WHAT YOU ARE ASKED TO DO - Please rewrite the following lines with every "Instruction:" swapped for "Command:", keeping everything else the same.

═══ SUPPLIED RECORDS

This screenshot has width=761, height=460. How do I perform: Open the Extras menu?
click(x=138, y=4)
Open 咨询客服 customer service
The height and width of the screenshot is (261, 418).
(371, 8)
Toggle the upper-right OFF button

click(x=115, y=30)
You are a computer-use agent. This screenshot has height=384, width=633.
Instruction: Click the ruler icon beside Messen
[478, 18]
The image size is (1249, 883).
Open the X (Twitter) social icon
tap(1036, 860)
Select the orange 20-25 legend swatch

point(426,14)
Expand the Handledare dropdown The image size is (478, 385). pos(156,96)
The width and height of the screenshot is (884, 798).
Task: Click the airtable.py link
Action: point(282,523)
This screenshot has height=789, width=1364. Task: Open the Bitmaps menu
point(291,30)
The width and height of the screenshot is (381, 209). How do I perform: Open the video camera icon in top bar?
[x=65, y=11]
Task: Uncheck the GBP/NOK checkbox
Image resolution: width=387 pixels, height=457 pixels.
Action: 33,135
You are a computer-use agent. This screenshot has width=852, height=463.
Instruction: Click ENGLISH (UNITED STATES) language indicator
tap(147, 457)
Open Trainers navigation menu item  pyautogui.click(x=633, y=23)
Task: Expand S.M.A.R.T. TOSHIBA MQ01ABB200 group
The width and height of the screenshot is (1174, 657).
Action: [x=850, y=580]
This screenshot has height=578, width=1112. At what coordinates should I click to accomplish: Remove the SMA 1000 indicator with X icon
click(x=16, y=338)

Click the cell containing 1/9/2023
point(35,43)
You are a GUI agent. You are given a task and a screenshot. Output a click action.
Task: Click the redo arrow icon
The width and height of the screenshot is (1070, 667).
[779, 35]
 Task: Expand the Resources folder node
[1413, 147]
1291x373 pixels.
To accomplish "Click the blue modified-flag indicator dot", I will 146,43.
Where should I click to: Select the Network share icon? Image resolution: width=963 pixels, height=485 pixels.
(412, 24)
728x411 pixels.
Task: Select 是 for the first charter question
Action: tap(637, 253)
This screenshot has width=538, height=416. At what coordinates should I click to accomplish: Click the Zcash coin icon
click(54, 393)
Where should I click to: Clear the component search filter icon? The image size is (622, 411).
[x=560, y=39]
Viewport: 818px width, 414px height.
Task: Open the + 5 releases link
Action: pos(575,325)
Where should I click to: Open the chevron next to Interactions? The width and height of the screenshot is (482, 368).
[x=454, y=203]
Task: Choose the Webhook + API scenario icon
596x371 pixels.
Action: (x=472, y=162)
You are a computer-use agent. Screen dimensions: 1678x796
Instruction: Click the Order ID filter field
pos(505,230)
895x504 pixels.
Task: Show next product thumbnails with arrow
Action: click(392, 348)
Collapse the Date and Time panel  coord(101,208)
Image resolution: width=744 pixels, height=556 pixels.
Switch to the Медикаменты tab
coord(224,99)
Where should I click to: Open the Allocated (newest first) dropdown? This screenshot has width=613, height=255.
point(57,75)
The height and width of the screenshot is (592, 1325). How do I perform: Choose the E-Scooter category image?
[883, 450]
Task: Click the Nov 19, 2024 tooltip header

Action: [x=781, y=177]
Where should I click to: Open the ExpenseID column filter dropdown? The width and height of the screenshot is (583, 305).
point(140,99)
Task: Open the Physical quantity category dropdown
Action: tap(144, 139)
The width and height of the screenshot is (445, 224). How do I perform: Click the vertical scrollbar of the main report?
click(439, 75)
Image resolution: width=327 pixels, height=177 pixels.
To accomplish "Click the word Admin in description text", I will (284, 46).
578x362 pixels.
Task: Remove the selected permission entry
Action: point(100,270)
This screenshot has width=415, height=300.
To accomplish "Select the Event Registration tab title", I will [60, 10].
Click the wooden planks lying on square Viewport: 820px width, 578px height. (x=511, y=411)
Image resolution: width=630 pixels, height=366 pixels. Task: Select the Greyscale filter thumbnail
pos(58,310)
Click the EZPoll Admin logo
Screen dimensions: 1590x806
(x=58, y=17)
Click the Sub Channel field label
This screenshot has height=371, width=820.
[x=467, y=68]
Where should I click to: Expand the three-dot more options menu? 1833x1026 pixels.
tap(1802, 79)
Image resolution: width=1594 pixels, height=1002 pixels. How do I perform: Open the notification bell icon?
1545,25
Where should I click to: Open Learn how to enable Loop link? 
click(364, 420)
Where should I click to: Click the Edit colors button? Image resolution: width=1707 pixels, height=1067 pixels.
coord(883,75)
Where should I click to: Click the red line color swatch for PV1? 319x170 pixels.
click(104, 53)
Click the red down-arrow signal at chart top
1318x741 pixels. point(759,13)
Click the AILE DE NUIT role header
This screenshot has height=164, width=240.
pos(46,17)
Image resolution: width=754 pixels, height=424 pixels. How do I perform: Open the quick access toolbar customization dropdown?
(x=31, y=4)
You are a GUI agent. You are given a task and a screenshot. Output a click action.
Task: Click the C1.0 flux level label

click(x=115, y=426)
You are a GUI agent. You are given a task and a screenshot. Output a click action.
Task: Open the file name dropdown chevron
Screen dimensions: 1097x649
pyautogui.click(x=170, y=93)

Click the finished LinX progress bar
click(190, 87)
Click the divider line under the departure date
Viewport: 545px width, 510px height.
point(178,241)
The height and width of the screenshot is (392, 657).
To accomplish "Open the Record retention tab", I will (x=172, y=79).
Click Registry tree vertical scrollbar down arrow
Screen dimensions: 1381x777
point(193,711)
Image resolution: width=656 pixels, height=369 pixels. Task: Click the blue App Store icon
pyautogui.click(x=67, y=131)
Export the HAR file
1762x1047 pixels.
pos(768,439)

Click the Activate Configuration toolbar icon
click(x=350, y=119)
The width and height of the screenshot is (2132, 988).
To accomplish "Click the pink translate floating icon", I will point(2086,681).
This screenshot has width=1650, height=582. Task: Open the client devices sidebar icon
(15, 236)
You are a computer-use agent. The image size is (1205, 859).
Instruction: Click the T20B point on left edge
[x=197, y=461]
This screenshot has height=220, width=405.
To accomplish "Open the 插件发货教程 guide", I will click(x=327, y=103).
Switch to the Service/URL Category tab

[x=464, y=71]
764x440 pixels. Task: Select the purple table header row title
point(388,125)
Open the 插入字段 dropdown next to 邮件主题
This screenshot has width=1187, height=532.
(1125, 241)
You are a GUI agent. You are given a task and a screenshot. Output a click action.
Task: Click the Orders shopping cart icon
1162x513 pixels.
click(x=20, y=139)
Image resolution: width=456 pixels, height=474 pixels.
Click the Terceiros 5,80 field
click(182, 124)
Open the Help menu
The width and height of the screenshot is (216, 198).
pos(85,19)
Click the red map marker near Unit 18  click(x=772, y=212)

══════

RESULT -
This screenshot has width=761, height=460. How do I perform: Open the Extras menu?
click(x=138, y=4)
Open 咨询客服 customer service
The height and width of the screenshot is (261, 418).
(371, 8)
Toggle the upper-right OFF button

click(x=115, y=30)
You are a computer-use agent. This screenshot has height=384, width=633.
Command: Click the ruler icon beside Messen
[478, 18]
The image size is (1249, 883).
Open the X (Twitter) social icon
tap(1036, 860)
Select the orange 20-25 legend swatch

point(426,14)
Expand the Handledare dropdown The image size is (478, 385). pos(156,96)
The width and height of the screenshot is (884, 798).
Task: Click the airtable.py link
Action: point(282,523)
This screenshot has height=789, width=1364. Task: Open the Bitmaps menu
point(291,30)
The width and height of the screenshot is (381, 209). How do I perform: Open the video camera icon in top bar?
[x=65, y=11]
Task: Uncheck the GBP/NOK checkbox
Image resolution: width=387 pixels, height=457 pixels.
Action: 33,135
You are a computer-use agent. This screenshot has width=852, height=463.
Command: Click ENGLISH (UNITED STATES) language indicator
tap(147, 457)
Open Trainers navigation menu item  pyautogui.click(x=633, y=23)
Task: Expand S.M.A.R.T. TOSHIBA MQ01ABB200 group
The width and height of the screenshot is (1174, 657).
Action: [x=850, y=580]
This screenshot has height=578, width=1112. At what coordinates should I click to accomplish: Remove the SMA 1000 indicator with X icon
click(x=16, y=338)

Click the cell containing 1/9/2023
point(35,43)
You are a GUI agent. You are given a task and a screenshot. Output a click action.
Task: Click the redo arrow icon
The width and height of the screenshot is (1070, 667).
[779, 35]
 Task: Expand the Resources folder node
[1413, 147]
1291x373 pixels.
To accomplish "Click the blue modified-flag indicator dot", I will 146,43.
Where should I click to: Select the Network share icon? Image resolution: width=963 pixels, height=485 pixels.
(412, 24)
728x411 pixels.
Task: Select 是 for the first charter question
Action: tap(637, 253)
This screenshot has width=538, height=416. At what coordinates should I click to accomplish: Click the Zcash coin icon
click(54, 393)
Where should I click to: Clear the component search filter icon? The image size is (622, 411).
[x=560, y=39]
Viewport: 818px width, 414px height.
Task: Open the + 5 releases link
Action: pos(575,325)
Where should I click to: Open the chevron next to Interactions? The width and height of the screenshot is (482, 368).
[x=454, y=203]
Task: Choose the Webhook + API scenario icon
596x371 pixels.
Action: (x=472, y=162)
You are a computer-use agent. Screen dimensions: 1678x796
Command: Click the Order ID filter field
pos(505,230)
895x504 pixels.
Task: Show next product thumbnails with arrow
Action: click(392, 348)
Collapse the Date and Time panel  coord(101,208)
Image resolution: width=744 pixels, height=556 pixels.
Switch to the Медикаменты tab
coord(224,99)
Where should I click to: Open the Allocated (newest first) dropdown? This screenshot has width=613, height=255.
point(57,75)
The height and width of the screenshot is (592, 1325). How do I perform: Choose the E-Scooter category image?
[883, 450]
Task: Click the Nov 19, 2024 tooltip header

Action: [x=781, y=177]
Where should I click to: Open the ExpenseID column filter dropdown? The width and height of the screenshot is (583, 305).
point(140,99)
Task: Open the Physical quantity category dropdown
Action: tap(144, 139)
The width and height of the screenshot is (445, 224). How do I perform: Click the vertical scrollbar of the main report?
click(439, 75)
Image resolution: width=327 pixels, height=177 pixels.
To accomplish "Click the word Admin in description text", I will (284, 46).
578x362 pixels.
Task: Remove the selected permission entry
Action: point(100,270)
This screenshot has width=415, height=300.
To accomplish "Select the Event Registration tab title", I will [60, 10].
Click the wooden planks lying on square Viewport: 820px width, 578px height. (x=511, y=411)
Image resolution: width=630 pixels, height=366 pixels. Task: Select the Greyscale filter thumbnail
pos(58,310)
Click the EZPoll Admin logo
Screen dimensions: 1590x806
(x=58, y=17)
Click the Sub Channel field label
This screenshot has height=371, width=820.
[x=467, y=68]
Where should I click to: Expand the three-dot more options menu? 1833x1026 pixels.
tap(1802, 79)
Image resolution: width=1594 pixels, height=1002 pixels. How do I perform: Open the notification bell icon?
1545,25
Where should I click to: Open Learn how to enable Loop link? 
click(364, 420)
Where should I click to: Click the Edit colors button? Image resolution: width=1707 pixels, height=1067 pixels.
coord(883,75)
Where should I click to: Click the red line color swatch for PV1? 319x170 pixels.
click(104, 53)
Click the red down-arrow signal at chart top
1318x741 pixels. point(759,13)
Click the AILE DE NUIT role header
This screenshot has height=164, width=240.
pos(46,17)
Image resolution: width=754 pixels, height=424 pixels. How do I perform: Open the quick access toolbar customization dropdown?
(x=31, y=4)
You are a GUI agent. You are given a task and a screenshot. Output a click action.
Task: Click the C1.0 flux level label

click(x=115, y=426)
You are a GUI agent. You are given a task and a screenshot. Output a click action.
Task: Open the file name dropdown chevron
Screen dimensions: 1097x649
pyautogui.click(x=170, y=93)

Click the finished LinX progress bar
click(190, 87)
Click the divider line under the departure date
Viewport: 545px width, 510px height.
point(178,241)
The height and width of the screenshot is (392, 657).
To accomplish "Open the Record retention tab", I will (x=172, y=79).
Click Registry tree vertical scrollbar down arrow
Screen dimensions: 1381x777
point(193,711)
Image resolution: width=656 pixels, height=369 pixels. Task: Click the blue App Store icon
pyautogui.click(x=67, y=131)
Export the HAR file
1762x1047 pixels.
pos(768,439)

Click the Activate Configuration toolbar icon
click(x=350, y=119)
The width and height of the screenshot is (2132, 988).
To accomplish "Click the pink translate floating icon", I will point(2086,681).
This screenshot has width=1650, height=582. Task: Open the client devices sidebar icon
(15, 236)
You are a computer-use agent. The image size is (1205, 859).
Command: Click the T20B point on left edge
[x=197, y=461]
This screenshot has height=220, width=405.
To accomplish "Open the 插件发货教程 guide", I will click(x=327, y=103).
Switch to the Service/URL Category tab

[x=464, y=71]
764x440 pixels. Task: Select the purple table header row title
point(388,125)
Open the 插入字段 dropdown next to 邮件主题
This screenshot has width=1187, height=532.
(1125, 241)
You are a GUI agent. You are given a task and a screenshot. Output a click action.
Task: Click the Orders shopping cart icon
1162x513 pixels.
click(x=20, y=139)
Image resolution: width=456 pixels, height=474 pixels.
Click the Terceiros 5,80 field
click(182, 124)
Open the Help menu
The width and height of the screenshot is (216, 198).
pos(85,19)
Click the red map marker near Unit 18  click(x=772, y=212)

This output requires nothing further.